#### [小問]
次に示す能・狂言の観劇記をもとに、以下の問いに答えよ。
(a) 狂言「磁石」で、見付の者がすっぱを語ってせしめた銭はいくらか。
(b) すっぱが見付の者を売りつけようとした相手は誰か。
(c) 能「自然居士」で、自然居士は何のために説法をしていたか。

#### [抜粋]
熟年の文化徒然雑記帳

徒然なるままに、クラシックや歌舞伎・文楽鑑賞、海外生活と旅、読書、生活随想、経済、経営、政治等々万の随想を書こうと思う。

国立能楽堂・・・能「自然居士」狂言「磁石」

2016年07月24日 | 能・狂言
   今回の「能のふるさと・近江」シリーズは、能・狂言とも、面白いことに、人商人、人さらいの話である。

   狂言の「磁石」は、ストーリーからは想像も出来ない様なタイトルで、奇想天外な発想も良いところで、これも、狂言の面白さであろうか。
   すっぱ(茂山七五三)が、見付の者(茂山千三郎・遠江からの旅人)を騙して坂本の宿に誘い入れ、宿の主人(松本薫)に売りつけるのだが、その話を聞いていた見付の者が、先をこして、すっぱを語って長目(穴の開いた銭)200疋をせしめて遁走し、騙されたと気付いたすっぱが後を追いかける。
   途中で寝込んでいる見付の者を見つけたすっぱが、刀で切りつけようとするのを、見付の者は、自分は「磁石の精」だと言って太刀を飲み込もうとし、すっぱが太刀を鞘に収めると気を失って倒れ伏す。
 死んだと勘違いして慌てたすっぱは、太刀を供え神妙に呪文を唱えて蘇生を祈っていると、見付の者は急に起き上がって奪った太刀を振り上げ、すっぱを脅しあげて逃げて行く。
   七五三も千三郎も、先代人間国宝の千作の次男三男で、京都お豆腐狂言 茂山千五郎家の重鎮、とにかく、流石に上手い。

   歌舞伎「毛抜」にも取り上げられているが、磁石は、余程不思議で面白かったのか、他愛もない話だが、それよりも、大の男がかどわかされて売り飛ばされると言う世相が面白い。
   本来、悪賢い筈のすっぱが、この狂言では、少し抜けていて、田舎者の方が、知恵があって賢しいところが、逆転の発想でよい。
   
   一方の能の「自然居士」は、子供を買う人商人の話で、身を売って得た小袖を供養して、亡き両親を追善する少女の話である。

   自然居士が、雲居寺再建の寄進のために説法をしていると、少女が高座に小袖を供え、両親の追善を願う。そこへ東国の人商人が現れ、少女を連れ去る。少女が供えた小袖が、自分の身を売って得たものだと事情を知った居士は、説法を打ち切り、救出すべく人商人を追う。琵琶湖畔から、船出しようとする人商人に追い付き、居士は、船を呼びとめて船に乗り込む。居士は、小袖を返して、船中で、双方少女を返す返さないで押し問答し、人商人は諦めて、少女を返すことにするが、、居士を散々甚振って返そうと、居士に様々な芸能をさせる。居士は、少女を助けたい一心で、曲舞や簓や鞨鼓などの芸能を演じて、少女とともに都へ帰る。

(データセットの記録)
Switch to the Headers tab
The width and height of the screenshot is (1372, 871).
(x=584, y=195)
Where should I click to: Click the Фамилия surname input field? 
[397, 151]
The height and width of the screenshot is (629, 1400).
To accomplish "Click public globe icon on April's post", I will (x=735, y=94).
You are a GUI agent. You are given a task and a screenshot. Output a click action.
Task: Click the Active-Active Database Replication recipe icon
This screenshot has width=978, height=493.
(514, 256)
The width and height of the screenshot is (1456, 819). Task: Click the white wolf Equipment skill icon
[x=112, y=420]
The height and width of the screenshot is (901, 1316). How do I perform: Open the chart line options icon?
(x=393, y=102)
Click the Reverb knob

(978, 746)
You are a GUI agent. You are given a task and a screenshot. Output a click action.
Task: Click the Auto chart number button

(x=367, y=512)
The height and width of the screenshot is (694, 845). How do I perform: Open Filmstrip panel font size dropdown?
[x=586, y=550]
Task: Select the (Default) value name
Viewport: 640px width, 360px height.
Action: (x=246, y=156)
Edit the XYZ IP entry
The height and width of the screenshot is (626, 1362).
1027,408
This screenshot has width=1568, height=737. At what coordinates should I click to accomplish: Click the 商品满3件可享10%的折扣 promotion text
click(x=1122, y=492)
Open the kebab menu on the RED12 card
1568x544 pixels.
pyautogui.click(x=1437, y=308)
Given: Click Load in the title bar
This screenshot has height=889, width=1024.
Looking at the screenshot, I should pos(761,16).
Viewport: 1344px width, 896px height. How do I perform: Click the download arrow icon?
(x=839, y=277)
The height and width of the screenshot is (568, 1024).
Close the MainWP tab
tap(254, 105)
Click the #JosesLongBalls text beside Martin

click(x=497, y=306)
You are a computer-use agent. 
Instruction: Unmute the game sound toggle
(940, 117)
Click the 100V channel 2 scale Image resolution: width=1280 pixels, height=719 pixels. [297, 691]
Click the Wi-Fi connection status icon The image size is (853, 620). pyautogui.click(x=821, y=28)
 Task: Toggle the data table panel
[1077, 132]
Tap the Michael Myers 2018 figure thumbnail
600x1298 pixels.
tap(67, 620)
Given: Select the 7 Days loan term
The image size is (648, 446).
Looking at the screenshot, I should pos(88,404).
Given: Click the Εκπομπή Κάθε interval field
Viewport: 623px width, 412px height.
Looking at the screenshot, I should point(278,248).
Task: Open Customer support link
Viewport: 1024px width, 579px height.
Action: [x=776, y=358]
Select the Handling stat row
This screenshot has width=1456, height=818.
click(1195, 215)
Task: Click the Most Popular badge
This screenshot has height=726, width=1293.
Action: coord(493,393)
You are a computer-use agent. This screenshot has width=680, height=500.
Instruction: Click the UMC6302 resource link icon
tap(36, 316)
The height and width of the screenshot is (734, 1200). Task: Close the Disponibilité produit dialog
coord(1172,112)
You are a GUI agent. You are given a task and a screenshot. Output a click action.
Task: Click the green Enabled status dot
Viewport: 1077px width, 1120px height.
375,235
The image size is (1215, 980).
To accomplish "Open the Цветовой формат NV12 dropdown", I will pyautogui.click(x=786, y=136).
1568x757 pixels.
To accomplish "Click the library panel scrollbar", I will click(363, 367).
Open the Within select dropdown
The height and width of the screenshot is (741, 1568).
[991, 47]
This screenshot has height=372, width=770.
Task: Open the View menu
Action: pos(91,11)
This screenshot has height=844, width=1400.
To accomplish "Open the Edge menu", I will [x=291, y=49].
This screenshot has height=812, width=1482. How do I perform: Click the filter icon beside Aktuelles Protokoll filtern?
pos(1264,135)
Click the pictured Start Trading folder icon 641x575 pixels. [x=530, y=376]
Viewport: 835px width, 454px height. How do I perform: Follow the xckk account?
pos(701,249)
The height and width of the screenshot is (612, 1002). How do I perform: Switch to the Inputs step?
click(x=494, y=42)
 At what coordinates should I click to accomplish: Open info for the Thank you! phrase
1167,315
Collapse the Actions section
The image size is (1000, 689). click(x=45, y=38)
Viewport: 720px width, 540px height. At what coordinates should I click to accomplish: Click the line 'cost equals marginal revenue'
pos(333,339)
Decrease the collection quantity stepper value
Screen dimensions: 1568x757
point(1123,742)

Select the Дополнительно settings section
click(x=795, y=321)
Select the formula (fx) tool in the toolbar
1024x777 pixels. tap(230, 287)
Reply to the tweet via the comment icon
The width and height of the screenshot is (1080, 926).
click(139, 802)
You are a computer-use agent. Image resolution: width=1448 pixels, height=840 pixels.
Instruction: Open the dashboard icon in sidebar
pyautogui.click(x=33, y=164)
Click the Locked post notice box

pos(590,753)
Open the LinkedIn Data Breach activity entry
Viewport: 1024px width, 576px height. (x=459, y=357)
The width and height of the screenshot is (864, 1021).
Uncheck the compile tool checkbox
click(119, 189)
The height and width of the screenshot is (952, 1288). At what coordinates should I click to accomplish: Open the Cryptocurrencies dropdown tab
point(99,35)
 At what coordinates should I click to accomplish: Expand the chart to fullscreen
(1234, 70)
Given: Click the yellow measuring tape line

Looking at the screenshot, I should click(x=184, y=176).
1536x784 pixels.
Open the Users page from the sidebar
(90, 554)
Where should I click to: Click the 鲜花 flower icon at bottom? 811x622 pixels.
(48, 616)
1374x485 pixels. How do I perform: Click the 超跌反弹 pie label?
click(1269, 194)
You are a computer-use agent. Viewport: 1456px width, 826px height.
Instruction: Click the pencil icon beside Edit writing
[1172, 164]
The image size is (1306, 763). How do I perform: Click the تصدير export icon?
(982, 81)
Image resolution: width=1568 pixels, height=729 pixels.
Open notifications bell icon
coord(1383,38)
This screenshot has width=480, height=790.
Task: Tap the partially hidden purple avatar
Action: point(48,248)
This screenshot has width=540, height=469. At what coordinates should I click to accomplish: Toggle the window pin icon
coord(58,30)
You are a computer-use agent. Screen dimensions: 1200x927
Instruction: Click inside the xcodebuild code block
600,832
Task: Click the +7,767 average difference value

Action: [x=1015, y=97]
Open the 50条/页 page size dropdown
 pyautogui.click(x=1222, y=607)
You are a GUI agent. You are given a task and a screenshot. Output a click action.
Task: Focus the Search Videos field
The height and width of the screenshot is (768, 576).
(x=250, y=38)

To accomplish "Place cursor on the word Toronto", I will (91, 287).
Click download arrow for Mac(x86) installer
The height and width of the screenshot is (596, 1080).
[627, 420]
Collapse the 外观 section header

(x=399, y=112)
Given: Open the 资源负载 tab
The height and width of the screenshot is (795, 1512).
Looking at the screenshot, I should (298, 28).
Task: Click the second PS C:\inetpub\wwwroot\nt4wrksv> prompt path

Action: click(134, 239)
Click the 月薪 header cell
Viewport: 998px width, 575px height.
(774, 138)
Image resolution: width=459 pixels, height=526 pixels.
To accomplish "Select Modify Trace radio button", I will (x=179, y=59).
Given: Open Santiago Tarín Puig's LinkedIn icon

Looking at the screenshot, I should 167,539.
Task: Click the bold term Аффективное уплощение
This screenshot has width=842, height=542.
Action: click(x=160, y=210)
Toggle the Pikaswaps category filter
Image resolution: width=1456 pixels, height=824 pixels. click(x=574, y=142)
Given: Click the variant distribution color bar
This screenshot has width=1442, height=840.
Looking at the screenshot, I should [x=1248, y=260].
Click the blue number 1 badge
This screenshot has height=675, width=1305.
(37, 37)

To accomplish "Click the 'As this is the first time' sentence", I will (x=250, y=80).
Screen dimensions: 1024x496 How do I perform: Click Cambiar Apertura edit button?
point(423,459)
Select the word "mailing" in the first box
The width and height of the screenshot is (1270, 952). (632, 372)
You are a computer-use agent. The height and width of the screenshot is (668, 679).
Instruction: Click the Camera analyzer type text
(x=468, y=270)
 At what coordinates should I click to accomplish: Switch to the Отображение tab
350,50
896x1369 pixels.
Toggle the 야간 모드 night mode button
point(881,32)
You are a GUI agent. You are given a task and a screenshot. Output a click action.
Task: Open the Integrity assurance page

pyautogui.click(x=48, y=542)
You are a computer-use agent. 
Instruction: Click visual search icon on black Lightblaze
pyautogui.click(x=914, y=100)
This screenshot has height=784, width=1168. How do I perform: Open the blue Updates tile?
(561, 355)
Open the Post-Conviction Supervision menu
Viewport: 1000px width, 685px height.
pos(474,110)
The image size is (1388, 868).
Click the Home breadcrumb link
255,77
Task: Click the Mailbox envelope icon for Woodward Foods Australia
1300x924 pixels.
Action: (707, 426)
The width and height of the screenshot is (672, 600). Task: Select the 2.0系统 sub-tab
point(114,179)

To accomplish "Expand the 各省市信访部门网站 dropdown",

#### [解答]
(a) 長目(穴の開いた銭)200疋
(b) 坂本の宿の主人(松本薫)
(c) 雲居寺再建の寄進のため